Important Articles

  1. Machine learning glossary by Google
  2. Essentials of Machine Learning Algorithms
  3. Deep learning course summary by analytics vidya
  4. Cheatsheet – Python & R codes for common Machine Learning Algorithms
  5. Troubleshooting Deep Neural Networks by Josh Tobin

Topics

  1. Cross-validation

  2. Multi-task Learning

  • a kind of regularization or conditioning with auxillary tasks. Reduced model complexity by adding additional priors which reduces overfitting.
  • dual benefits- improvement in main task and additional outputs from auxillary tasks
  • can train the model with multiple losses and weigh each loss as per our requirement. Also we can distribute the losses at multiple layers taking inspiration from human cortex.
  • can help the model focus its attention on those features that actually matter as other tasks will provide additional evidence for the relevance or irrelevance of those features. image

  • Why does different close tasks help to learn the main task or why they can learn jointly together?

    • Regularization - additional loss adds regularization, smoothes the loss function, minimize the complexity of model and gives very informative priors to the model.

    • Representation Bias - when you train a model over an intersection of several tasks, you push your learning algorithm to find a solution on a smaller area of representation on the intersection rather than on a large area of a single task. It leads to better and faster convergence.

    • Feature Selection Double Check - if one feature is importnat for more than just one task, then most probably this feature is indeed very important and representative of your data.

    • O/Ps that can't be inputs - certain past observations have an influence on future observations, so we can use them as auxillary loss functions to regularize our model for ‘knowing about them. Same goes with features that are too difficult to calculate in testing phase but we can add them as extra info in our model.
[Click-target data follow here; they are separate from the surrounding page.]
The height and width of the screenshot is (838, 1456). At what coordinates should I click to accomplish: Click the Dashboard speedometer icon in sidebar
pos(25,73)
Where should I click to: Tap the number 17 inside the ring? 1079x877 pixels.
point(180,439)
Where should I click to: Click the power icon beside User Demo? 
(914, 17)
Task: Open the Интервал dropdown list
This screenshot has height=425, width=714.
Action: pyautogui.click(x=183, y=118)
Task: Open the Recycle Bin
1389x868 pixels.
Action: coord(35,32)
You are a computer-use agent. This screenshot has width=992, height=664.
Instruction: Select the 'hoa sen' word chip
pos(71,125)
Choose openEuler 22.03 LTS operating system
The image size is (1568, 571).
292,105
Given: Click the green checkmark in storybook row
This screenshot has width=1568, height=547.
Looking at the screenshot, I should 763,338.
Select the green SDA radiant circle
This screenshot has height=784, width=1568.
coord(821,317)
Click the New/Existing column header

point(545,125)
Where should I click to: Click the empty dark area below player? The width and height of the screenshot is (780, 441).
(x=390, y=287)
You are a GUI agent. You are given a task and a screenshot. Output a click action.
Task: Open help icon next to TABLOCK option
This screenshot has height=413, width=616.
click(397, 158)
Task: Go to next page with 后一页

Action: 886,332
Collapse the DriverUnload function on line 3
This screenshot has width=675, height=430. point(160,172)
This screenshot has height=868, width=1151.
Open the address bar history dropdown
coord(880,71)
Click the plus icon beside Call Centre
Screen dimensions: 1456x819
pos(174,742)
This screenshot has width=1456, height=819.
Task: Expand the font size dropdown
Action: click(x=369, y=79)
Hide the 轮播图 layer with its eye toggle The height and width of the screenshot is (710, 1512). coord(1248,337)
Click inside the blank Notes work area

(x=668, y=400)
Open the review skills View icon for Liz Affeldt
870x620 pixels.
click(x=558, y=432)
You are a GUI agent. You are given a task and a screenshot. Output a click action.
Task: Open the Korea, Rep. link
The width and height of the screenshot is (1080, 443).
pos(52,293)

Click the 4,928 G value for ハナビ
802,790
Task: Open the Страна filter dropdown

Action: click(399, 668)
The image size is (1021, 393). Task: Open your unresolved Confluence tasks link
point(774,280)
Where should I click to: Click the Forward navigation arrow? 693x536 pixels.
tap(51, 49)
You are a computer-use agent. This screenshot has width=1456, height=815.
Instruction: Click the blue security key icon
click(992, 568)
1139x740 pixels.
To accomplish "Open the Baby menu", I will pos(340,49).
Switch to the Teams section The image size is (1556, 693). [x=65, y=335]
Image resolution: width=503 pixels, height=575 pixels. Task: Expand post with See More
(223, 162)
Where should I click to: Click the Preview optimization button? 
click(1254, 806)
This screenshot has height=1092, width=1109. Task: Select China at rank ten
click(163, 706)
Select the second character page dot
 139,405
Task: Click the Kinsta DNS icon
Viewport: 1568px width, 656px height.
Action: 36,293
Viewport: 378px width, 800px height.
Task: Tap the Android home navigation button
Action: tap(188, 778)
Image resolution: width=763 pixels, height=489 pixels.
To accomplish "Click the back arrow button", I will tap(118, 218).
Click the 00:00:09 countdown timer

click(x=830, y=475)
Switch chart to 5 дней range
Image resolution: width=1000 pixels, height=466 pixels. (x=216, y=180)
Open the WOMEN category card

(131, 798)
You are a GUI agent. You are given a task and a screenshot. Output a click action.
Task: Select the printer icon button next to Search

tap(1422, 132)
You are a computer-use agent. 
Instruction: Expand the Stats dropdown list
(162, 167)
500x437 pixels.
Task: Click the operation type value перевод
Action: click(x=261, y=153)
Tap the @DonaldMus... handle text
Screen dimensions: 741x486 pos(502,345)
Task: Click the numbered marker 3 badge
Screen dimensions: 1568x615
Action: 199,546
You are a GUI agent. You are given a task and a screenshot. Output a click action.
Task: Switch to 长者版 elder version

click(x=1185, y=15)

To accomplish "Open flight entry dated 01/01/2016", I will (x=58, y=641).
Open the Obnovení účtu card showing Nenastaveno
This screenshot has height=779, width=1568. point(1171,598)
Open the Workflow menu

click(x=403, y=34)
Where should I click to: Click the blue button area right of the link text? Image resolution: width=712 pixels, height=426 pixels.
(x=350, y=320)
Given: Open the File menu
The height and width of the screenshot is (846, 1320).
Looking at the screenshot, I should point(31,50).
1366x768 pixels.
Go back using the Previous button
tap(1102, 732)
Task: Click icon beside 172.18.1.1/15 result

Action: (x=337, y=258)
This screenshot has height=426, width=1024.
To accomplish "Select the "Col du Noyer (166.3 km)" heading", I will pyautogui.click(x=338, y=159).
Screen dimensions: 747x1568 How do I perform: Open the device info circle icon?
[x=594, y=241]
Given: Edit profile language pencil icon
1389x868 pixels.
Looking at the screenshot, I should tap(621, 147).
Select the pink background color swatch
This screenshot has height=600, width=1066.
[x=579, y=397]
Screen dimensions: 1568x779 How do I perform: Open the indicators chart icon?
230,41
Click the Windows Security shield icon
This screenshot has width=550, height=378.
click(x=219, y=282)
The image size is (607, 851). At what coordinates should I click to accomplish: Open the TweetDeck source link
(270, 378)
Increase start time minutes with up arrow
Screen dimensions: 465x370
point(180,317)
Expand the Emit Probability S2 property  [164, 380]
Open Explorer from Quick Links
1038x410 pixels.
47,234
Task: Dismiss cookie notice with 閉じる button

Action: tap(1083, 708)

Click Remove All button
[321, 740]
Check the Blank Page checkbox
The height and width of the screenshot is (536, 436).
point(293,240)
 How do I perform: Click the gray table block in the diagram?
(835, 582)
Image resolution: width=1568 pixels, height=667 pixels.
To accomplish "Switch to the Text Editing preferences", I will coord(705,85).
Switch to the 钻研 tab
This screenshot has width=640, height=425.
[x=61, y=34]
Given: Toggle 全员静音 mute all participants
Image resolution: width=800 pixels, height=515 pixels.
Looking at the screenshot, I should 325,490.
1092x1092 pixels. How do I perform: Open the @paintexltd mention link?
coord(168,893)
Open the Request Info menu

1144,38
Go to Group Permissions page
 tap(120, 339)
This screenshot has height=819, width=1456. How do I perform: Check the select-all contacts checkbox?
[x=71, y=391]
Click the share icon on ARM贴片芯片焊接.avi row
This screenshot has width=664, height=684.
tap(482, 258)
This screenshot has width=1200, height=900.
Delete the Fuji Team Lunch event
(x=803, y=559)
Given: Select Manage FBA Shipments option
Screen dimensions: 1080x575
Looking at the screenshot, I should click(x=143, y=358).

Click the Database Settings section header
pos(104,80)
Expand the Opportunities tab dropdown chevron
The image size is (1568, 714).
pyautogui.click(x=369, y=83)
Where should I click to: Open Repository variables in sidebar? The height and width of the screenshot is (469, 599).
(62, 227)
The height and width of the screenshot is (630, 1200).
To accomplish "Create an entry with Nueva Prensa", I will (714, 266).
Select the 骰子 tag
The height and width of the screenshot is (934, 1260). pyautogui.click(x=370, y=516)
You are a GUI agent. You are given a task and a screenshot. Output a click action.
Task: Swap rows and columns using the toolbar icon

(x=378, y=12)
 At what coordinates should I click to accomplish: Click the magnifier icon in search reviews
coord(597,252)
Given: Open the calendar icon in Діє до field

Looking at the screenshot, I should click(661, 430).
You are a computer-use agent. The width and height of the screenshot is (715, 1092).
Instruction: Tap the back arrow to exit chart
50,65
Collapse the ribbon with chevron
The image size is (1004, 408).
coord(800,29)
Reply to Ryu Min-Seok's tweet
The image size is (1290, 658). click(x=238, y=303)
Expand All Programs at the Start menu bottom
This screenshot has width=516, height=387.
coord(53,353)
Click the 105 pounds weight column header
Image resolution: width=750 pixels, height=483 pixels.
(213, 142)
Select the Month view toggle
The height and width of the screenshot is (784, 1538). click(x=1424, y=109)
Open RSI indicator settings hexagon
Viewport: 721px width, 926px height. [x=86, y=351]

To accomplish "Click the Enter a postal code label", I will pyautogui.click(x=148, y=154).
    • Transfer Learning - instead of first learning one task and then using the same model to learn another task over it, we jointly learn the tasks and has shown better performance.

References:

  1. An Overview of Multi-Task Learning in Deep Neural Networks
  2. Multitask learning: teach your AI more to make it better
  • Why deep learning?
  • conventional machine learning methods can not utilize the power of big data

  • Why sudden boom?
  • lots of data
  • computational power
  • new algorithms for fast optimization

  • types of data
  • structured
  • unstructured (deep learning very strong here)

  • Logistic regression
  • classification algorithm image
  • steps: forward propagation
    • data : (x,y)
    • compute z = w1x1+w2x2+b
    • compute a = sigmoid(z)
    • compute loss = L(a,y)
    • compute cost J(w) = average loss calculated over all training samples

    backward propagation

    • compute gradient of loss/cost wrt to weights : dL/dw = dL/da * dL/dz * dz/dw
    • update weights using gradient descent: w := w - alpha*dL/dw

    compute forward propagation again

  • loss function
  • mean squared error : does not work well in logistic regression (?)
  • cross-entropy : -log(likelihood)

  • Shallow Neural Network
  • series of logistic regression units image

  • Activation functions
    1. Sigmoid - binary classification, output layer
    2. Tanh - normalized sigmoid, centers the data to avoid extremes which improves learning
    3. Relu - removes negative activations, hidden layer, removes vanishing gradient
    4. Leaky relu - to avoid undefined slope at (0,0)
  • with no activation a = z, so no non-linearity is learnt by the network. Thus, the whole neural network simply becomes linear regression

  • Initialization of weights
  • if all weights are intialized to zero, all activations are same, all nodes have same effect on output, all weights are updated by same amount. Al units learn exactly the same features - no new learning
  • to break this symmetry, weights are initialized randomly
  • also, weights should be small to prevent extreme values of activation which cause vanishing gradient

  • Deep neural network
  • learn more complex features than shallow networks
  • require lot of data and computation power